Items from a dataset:
+ + +
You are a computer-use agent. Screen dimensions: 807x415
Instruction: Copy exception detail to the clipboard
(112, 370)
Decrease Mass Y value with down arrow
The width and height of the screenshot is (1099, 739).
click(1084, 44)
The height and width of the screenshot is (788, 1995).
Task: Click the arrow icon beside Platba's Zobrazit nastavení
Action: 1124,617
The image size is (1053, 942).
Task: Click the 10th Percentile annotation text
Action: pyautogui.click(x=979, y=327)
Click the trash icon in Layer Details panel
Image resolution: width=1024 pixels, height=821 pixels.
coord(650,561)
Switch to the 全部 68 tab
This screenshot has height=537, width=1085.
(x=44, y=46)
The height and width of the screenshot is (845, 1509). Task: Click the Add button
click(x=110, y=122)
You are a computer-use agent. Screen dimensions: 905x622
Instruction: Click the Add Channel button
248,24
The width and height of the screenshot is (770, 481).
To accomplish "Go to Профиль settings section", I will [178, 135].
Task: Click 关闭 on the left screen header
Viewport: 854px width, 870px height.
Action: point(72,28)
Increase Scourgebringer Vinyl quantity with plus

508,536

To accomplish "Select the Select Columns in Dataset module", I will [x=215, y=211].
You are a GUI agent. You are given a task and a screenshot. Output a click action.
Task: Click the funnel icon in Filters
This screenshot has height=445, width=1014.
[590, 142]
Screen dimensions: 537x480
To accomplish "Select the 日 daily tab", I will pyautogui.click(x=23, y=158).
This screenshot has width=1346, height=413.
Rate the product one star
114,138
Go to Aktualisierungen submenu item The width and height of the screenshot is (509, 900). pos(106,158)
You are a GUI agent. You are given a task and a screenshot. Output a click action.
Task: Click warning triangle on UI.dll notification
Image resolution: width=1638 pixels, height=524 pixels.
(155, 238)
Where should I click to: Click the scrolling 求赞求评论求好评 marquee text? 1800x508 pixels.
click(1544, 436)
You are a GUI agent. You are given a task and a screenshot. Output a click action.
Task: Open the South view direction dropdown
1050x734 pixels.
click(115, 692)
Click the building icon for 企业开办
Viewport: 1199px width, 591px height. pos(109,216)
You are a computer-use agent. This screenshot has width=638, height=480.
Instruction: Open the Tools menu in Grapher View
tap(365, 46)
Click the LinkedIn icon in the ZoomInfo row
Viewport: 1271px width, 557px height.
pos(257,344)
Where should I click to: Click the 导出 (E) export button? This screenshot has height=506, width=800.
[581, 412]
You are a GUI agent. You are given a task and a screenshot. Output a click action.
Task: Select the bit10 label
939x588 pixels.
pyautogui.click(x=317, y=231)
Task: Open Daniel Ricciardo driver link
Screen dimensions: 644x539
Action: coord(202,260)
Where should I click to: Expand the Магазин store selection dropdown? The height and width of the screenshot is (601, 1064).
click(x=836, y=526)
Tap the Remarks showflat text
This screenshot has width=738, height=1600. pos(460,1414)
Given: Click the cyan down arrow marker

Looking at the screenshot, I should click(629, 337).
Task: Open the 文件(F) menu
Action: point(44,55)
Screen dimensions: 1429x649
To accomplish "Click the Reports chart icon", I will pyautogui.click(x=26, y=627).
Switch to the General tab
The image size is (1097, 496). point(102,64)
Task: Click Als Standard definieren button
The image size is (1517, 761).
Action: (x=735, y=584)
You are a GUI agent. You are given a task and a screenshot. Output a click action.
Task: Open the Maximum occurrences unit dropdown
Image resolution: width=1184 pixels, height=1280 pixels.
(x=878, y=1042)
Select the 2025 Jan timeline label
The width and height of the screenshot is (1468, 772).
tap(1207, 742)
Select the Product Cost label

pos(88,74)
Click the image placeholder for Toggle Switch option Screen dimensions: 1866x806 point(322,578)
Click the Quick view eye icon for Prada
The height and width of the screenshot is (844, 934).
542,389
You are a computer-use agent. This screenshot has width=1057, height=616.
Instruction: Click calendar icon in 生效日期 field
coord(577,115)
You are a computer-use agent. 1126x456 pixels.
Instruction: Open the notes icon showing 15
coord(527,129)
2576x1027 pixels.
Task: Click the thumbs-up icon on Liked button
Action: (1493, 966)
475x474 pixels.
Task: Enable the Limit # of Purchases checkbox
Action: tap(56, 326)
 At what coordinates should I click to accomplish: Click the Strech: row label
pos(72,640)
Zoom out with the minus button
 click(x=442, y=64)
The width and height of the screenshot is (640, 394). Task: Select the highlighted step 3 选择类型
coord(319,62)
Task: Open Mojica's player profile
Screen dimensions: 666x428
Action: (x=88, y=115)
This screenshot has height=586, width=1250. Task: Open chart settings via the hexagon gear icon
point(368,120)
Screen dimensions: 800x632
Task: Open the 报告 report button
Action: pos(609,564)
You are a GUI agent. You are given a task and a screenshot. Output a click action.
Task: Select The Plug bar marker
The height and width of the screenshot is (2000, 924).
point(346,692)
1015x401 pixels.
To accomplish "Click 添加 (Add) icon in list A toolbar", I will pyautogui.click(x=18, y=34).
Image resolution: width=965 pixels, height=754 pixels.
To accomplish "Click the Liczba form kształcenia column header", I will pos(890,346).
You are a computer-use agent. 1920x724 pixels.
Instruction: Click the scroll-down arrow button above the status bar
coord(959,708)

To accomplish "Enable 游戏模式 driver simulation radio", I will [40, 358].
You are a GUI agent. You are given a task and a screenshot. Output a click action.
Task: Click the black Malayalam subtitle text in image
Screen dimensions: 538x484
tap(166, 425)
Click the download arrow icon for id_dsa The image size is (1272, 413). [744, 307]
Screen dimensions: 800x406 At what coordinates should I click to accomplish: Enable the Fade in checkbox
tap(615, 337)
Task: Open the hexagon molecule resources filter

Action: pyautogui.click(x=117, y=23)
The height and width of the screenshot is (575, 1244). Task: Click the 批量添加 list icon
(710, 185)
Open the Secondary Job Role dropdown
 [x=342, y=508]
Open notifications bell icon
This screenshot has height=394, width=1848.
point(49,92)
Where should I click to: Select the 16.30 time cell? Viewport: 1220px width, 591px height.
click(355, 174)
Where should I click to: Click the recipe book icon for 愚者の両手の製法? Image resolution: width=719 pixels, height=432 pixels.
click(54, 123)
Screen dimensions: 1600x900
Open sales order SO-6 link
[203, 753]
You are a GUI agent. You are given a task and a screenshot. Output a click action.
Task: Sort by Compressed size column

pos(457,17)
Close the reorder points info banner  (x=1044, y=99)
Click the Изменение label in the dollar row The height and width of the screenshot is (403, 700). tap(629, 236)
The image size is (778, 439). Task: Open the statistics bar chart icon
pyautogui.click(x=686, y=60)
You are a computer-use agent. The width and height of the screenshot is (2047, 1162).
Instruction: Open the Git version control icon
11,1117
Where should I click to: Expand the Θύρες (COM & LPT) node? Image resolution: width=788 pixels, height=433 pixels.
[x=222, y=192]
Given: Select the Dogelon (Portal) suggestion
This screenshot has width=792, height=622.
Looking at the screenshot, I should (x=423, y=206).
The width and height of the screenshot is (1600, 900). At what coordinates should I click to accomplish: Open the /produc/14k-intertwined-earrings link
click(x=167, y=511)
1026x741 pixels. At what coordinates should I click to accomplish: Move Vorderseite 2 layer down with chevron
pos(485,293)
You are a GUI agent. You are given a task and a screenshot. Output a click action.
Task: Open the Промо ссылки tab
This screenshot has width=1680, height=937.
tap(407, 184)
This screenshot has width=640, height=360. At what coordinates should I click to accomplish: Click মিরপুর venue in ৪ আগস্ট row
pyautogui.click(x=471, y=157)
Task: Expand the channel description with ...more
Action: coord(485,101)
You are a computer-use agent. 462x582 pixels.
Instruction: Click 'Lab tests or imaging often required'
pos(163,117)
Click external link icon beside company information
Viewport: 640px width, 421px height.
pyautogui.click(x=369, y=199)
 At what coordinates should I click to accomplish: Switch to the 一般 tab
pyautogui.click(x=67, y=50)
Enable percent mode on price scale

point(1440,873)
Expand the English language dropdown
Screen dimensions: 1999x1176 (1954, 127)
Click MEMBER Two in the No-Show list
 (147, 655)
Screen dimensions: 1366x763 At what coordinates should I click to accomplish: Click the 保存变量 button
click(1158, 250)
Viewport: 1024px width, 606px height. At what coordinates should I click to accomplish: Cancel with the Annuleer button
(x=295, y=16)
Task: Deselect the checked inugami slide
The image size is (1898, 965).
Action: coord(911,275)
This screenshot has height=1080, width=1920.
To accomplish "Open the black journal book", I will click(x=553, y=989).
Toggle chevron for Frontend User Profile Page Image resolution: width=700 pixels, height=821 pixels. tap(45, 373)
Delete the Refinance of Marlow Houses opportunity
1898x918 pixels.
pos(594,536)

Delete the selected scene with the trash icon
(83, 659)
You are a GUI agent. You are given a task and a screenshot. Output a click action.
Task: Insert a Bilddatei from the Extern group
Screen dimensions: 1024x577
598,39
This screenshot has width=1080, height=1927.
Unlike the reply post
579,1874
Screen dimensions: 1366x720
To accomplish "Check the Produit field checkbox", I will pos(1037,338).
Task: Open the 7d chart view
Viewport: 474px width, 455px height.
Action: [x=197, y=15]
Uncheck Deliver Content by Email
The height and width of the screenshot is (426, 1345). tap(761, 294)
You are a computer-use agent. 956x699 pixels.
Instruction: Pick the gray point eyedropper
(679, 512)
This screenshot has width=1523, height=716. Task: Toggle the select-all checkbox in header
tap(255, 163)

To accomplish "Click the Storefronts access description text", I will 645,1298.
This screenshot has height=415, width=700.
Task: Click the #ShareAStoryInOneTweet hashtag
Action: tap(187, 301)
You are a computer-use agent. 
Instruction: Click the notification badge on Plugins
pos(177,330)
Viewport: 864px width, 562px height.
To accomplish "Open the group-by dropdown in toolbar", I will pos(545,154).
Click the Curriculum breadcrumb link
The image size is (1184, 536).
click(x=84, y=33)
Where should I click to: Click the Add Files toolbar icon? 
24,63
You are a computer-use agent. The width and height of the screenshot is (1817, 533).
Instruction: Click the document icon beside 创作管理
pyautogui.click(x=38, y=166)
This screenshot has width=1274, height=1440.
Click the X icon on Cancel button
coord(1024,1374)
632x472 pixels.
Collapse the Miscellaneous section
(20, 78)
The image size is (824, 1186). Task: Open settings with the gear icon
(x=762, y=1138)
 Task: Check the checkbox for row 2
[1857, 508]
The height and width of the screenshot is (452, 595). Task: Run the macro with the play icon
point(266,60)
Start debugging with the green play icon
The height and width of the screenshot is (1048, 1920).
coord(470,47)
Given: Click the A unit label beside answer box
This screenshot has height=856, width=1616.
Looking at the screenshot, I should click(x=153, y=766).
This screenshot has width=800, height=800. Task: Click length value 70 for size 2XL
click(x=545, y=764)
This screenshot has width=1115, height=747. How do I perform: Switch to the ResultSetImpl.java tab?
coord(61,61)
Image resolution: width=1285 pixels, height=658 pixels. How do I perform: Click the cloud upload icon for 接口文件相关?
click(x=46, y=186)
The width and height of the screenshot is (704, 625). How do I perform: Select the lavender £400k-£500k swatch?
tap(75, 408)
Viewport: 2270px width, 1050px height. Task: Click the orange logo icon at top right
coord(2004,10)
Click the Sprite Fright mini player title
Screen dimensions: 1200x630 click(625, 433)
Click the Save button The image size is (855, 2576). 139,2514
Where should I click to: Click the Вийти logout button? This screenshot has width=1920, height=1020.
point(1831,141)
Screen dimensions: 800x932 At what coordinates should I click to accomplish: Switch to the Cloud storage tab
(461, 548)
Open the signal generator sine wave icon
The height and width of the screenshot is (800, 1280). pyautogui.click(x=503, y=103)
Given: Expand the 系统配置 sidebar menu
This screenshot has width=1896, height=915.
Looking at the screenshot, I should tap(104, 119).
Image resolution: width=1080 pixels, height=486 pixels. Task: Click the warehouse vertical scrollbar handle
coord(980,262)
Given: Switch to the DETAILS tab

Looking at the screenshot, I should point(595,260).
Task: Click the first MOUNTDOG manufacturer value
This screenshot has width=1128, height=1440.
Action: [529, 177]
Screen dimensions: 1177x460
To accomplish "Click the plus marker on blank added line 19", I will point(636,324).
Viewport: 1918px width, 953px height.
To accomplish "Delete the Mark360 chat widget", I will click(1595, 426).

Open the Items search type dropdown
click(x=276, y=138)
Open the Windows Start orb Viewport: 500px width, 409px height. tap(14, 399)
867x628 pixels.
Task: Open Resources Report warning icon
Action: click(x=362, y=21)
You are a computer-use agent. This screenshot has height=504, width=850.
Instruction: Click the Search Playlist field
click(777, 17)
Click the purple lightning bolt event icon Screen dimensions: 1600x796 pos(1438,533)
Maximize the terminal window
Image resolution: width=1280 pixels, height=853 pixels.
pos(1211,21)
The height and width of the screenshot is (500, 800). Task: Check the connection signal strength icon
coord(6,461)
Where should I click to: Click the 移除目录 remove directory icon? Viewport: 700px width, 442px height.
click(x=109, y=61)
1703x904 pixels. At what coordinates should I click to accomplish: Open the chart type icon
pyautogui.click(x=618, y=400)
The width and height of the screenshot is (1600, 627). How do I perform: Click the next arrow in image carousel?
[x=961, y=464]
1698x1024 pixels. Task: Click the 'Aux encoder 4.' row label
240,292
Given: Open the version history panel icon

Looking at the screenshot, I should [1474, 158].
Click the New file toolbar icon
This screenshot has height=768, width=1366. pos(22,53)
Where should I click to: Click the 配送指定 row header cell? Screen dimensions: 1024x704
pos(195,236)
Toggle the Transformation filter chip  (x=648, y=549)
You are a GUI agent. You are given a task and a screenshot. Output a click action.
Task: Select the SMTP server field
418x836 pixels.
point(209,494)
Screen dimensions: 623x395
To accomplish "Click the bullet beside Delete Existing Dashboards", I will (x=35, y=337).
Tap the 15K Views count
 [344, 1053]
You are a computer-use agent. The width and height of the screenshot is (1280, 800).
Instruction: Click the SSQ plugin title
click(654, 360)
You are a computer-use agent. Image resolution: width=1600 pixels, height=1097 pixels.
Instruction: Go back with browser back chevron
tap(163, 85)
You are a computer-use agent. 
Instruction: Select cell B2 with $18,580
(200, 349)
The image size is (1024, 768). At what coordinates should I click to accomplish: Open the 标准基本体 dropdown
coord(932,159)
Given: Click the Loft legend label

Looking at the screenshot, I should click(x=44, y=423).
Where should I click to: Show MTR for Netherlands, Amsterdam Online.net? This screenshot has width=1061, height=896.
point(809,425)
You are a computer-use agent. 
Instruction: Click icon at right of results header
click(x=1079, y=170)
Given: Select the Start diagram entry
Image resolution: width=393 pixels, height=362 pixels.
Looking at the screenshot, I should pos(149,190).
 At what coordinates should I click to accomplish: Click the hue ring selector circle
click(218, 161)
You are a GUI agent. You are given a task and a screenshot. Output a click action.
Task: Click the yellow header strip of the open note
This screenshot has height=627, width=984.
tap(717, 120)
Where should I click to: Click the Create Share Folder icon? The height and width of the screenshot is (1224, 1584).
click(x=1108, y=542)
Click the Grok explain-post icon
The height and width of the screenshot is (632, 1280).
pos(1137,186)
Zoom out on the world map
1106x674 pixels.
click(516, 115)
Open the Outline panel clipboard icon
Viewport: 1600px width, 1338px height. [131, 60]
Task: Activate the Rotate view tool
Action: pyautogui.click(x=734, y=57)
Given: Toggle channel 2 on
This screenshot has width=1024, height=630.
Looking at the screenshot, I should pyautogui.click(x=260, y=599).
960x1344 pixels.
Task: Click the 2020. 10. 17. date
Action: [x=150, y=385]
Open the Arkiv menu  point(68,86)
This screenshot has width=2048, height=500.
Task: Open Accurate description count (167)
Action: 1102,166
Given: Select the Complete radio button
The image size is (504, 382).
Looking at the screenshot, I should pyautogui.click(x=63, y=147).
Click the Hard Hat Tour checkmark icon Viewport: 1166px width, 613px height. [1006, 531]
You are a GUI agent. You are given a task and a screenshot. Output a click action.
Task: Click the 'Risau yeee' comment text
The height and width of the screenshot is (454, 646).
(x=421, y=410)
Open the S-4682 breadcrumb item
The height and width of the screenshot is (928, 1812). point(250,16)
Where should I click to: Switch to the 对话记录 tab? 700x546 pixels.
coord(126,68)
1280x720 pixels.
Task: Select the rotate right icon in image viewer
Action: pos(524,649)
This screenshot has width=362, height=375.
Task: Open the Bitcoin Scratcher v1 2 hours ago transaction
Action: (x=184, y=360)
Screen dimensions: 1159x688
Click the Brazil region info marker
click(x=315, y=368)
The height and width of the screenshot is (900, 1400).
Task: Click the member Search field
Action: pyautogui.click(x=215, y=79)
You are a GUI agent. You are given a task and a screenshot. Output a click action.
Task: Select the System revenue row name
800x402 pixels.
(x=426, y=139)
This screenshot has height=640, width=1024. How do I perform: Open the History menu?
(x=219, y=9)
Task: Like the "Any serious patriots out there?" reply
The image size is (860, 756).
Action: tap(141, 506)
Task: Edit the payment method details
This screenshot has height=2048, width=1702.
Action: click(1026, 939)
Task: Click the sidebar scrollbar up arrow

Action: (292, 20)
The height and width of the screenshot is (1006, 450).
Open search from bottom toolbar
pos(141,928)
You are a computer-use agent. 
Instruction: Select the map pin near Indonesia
+ + +
- **TASK OBJECTIVE**
Set down, from the entries above, exactly the lines from the one with "Click the building icon for 企业开办" up to and including the one with "Task: Open the Maximum", and no other lines.

- **FINAL ANSWER**
Click the building icon for 企业开办
Viewport: 1199px width, 591px height. pos(109,216)
You are a computer-use agent. This screenshot has width=638, height=480.
Instruction: Open the Tools menu in Grapher View
tap(365, 46)
Click the LinkedIn icon in the ZoomInfo row
Viewport: 1271px width, 557px height.
pos(257,344)
Where should I click to: Click the 导出 (E) export button? This screenshot has height=506, width=800.
[581, 412]
You are a GUI agent. You are given a task and a screenshot. Output a click action.
Task: Select the bit10 label
939x588 pixels.
pyautogui.click(x=317, y=231)
Task: Open Daniel Ricciardo driver link
Screen dimensions: 644x539
Action: coord(202,260)
Where should I click to: Expand the Магазин store selection dropdown? The height and width of the screenshot is (601, 1064).
click(x=836, y=526)
Tap the Remarks showflat text
This screenshot has width=738, height=1600. pos(460,1414)
Given: Click the cyan down arrow marker

Looking at the screenshot, I should click(629, 337).
Task: Open the 文件(F) menu
Action: point(44,55)
Screen dimensions: 1429x649
To accomplish "Click the Reports chart icon", I will pyautogui.click(x=26, y=627).
Switch to the General tab
The image size is (1097, 496). point(102,64)
Task: Click Als Standard definieren button
The image size is (1517, 761).
Action: (x=735, y=584)
You are a GUI agent. You are given a task and a screenshot. Output a click action.
Task: Open the Maximum occurrences unit dropdown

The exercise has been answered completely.